LG: Mis modelos para esta serie son dos niños de entre 8 y 11 años. Quiero que mis personajes transmitan cierta inocencia con respecto al papel que están interpretando, que sean totalmente inconscientes del trabajo que están haciendo.
GG: Mis modelos hemos sido invariablemente Lorena y yo mismo. Es mi cotidianidad, y no lo veo como una limitación. En relación con la libertad de la que hablábamos, trabajar dentro de un marco ayuda a concentrar las energías. Además, como no soy hiperrealista, mis figuras terminan siendo siempre distintas, el modelo es un punto de partida solamente. No sentiría natural en este momento tomar a cualquier persona que no conozca como modelo, lo que pinto surge de lo que conozco.
LP: Son autorretratos, autorreferencias, indagaciones?
GG: Bueno, en relación con lo antedicho, son más autorreferenciales, la similitud no la busco hasta el extremo, es más como una base para trabajar. Esto es porque las figuras son simbólicas, y viven en un tiempo mítico, donde son posibles sus metamorfosis.
LP: Por qué la presencia casi obstinada de cuerpos jóvenes y bellos?

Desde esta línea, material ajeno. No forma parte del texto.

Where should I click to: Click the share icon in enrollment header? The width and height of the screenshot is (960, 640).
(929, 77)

LG: Los niños son un desafío, con respecto al modelado, y la interpretación que yo hago de los mitos, me fuerza a recurrir a ellos. Estoy en una búsqueda de experimentar con estados más extremos del cuerpo en obras posteriores. Modelar el cuerpo de un niño es complicado porque tienen una estructura ósea delicada al tiempo que partes fláccidas. Por algo en la historia del arte, durante mucho tiempo, no se pintaron niños muy creíbles.
GG: Ahora me convendría decir que sí son autorretratos muy similares a la realidad! La verdad es que la pintura tiene sus propias leyes, y su propia belleza, la cual contagia al motivo. Los temas que me vienen interesando involucran figuras juveniles, pero intento que mi mirada sea al mismo tiempo sensible y analítica, quiero ver el cuerpo sin preconceptos. Al modo de mis admirados flamencos, me deleito en los pliegues de una mano, de un cuello, sin pensar si corresponde o no con determinados cánones.

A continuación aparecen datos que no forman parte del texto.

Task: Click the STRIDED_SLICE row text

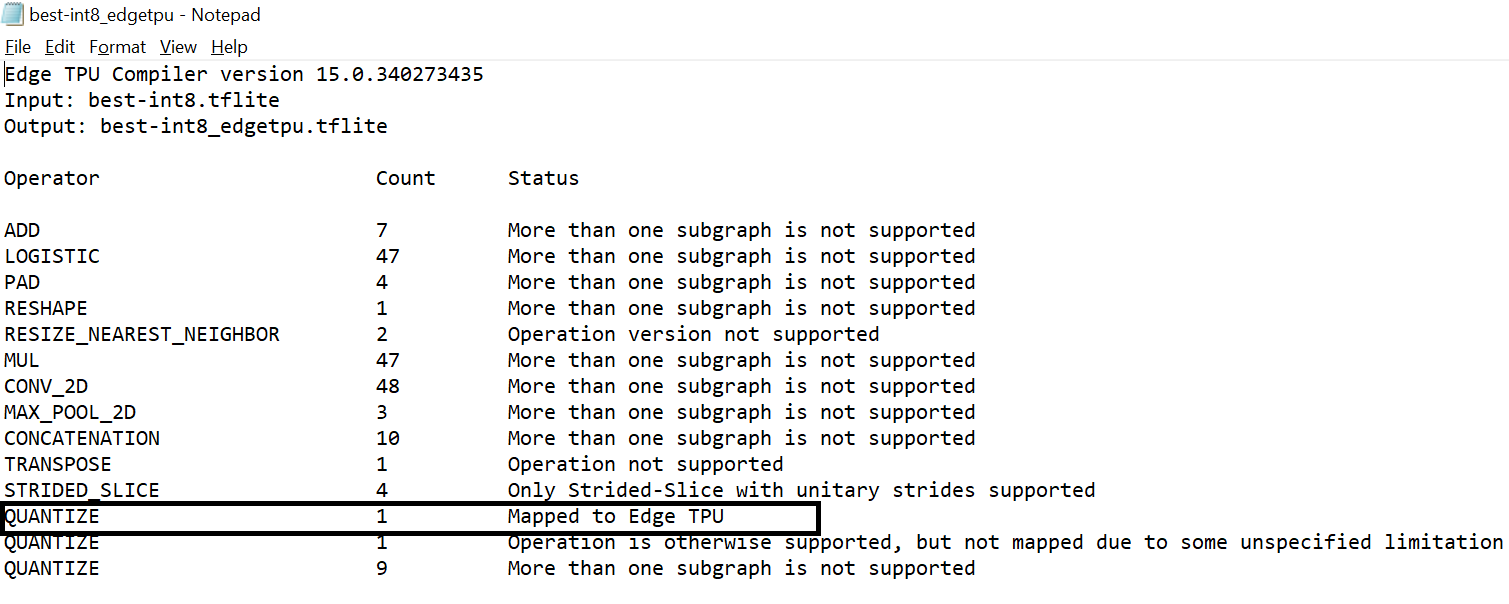Action: tap(80, 489)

LP: En qué punto se encuentra lo sagrado?
LG: No en el mito. La referencia que tomo es solamente plástica. Me interesa la expresión de las figuras más que una asociación mística, el sujeto me llama aunque provenga de una leyenda y no de un mito propiamente dicho.
GG: En la pintura terminada, cuando te das cuenta de que hiciste algo que no vas a poder repetir. Crear te hace participar de lo divino, y el único sentido de lo sagrado está en la emoción de percibir la palpitante singularidad de estar vivo.
LP: Dónde está el límite del/ lo/ el otro?
LG: Todo lo que hago pasa para mí y no para los demás, aunque parta de relatos conocidos. Tiene que ser así para no comprometer la creación. Yo armo todo este escenario, esta puesta petrificada, y después puede venir alguien a verla y a interpretarla. El límite es natural, es el que existe, y hay que saber reconocerlo para desarrollar una especie de patio interno donde jugar con los significados en libertad.
GG: Dentro de uno mismo. Ahí, uno traza sus fronteras. En verdad se trata de un balance pendulante entre la necesidad de estar solo y de comunicar. Ya que si no se está solo lo suficiente, no habrá nada que comunicar.